The film is more successful, if at all, in small moments when the kids grow increasingly alien to the parents, giggling secretly, dashing off and behaving detached from adult affection and authority. Perhaps the most genuine creepy scene is when the father (Richard Crenna) heads up into the attic only to find that his family are indulging in black magic. This inherent uneasiness of this moment hints at what might have been.  

Why on earth would The Devil Himself want a pedigree dog raped to spawn evil pups that… well, that just go into a family and cause trouble? Is this spawned by the hubris of a Christian suburban family, thinking That the Devil is directly interested in them and will always infiltrate in some way, even through cute puppies? What on earth do the forces of Evil hope to achieve? I can only venture that they want to start early on the son, who enters school politics and, inevitably, appears to be using nasty means to achieve success. But if the kid is meant to rise to Damien Thorn levels of power, it isn’t clear, and starting in some undistinguished family and suburban school does look like the forces of Evil are taking a longshot.

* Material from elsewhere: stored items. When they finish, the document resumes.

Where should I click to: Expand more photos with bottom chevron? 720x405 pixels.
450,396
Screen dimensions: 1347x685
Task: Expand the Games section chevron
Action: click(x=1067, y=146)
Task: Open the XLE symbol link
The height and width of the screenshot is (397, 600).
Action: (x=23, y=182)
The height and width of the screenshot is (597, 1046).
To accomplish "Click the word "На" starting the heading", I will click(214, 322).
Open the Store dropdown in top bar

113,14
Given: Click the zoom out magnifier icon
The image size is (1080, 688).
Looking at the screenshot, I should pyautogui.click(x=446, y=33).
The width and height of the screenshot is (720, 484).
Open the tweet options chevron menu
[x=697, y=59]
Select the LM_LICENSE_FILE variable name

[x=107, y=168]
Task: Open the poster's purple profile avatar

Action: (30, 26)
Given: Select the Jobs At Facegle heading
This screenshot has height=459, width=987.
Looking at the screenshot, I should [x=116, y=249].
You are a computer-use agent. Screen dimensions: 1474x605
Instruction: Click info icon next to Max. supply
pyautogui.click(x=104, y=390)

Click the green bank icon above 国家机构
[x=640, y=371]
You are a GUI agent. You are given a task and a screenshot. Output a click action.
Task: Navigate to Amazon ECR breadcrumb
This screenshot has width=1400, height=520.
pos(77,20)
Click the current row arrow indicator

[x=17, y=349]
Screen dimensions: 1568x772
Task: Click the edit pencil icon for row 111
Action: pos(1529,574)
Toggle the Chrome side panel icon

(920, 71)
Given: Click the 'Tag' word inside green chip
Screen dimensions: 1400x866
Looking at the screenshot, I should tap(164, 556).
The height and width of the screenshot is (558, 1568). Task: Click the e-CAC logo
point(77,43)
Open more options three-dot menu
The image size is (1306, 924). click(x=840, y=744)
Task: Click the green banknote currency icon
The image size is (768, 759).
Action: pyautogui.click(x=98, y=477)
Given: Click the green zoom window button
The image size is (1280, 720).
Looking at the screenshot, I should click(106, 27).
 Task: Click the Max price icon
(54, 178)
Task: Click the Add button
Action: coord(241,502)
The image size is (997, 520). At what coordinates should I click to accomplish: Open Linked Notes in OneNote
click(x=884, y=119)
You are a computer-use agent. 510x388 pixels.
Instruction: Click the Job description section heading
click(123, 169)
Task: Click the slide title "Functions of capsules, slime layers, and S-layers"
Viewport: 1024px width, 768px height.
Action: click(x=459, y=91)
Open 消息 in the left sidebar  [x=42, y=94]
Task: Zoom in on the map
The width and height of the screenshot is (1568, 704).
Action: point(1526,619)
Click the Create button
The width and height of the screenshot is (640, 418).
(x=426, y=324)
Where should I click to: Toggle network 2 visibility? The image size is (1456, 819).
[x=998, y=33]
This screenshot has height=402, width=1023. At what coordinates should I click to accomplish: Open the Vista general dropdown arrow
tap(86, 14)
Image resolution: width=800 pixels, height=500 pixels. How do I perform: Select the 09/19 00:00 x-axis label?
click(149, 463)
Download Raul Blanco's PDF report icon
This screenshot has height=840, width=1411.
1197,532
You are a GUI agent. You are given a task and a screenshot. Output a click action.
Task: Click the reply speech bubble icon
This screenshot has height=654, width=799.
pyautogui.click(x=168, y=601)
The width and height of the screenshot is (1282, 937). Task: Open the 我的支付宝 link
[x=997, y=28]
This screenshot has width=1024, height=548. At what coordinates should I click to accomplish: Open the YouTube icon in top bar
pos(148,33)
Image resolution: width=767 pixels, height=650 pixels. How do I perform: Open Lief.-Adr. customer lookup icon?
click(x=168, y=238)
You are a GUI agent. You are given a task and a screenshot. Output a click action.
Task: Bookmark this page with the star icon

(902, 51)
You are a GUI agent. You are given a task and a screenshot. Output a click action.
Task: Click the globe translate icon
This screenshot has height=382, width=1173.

More fun and interesting is reading the narrative as the insanity of the father. You see, it is actually him that is doing the killing, suffering from paranoid delusions about his family and pet. It’s all in his head! There is even a hint from an incidental television news report which states a man went on a killing spree and said his dog told him too. But this is not the film to tease out such ambiguous possibilities. Rather, it achieves that so-bad-it's-good accolades in both bad-horror and bad-TVmovie camps, so it certainly isn't without charm.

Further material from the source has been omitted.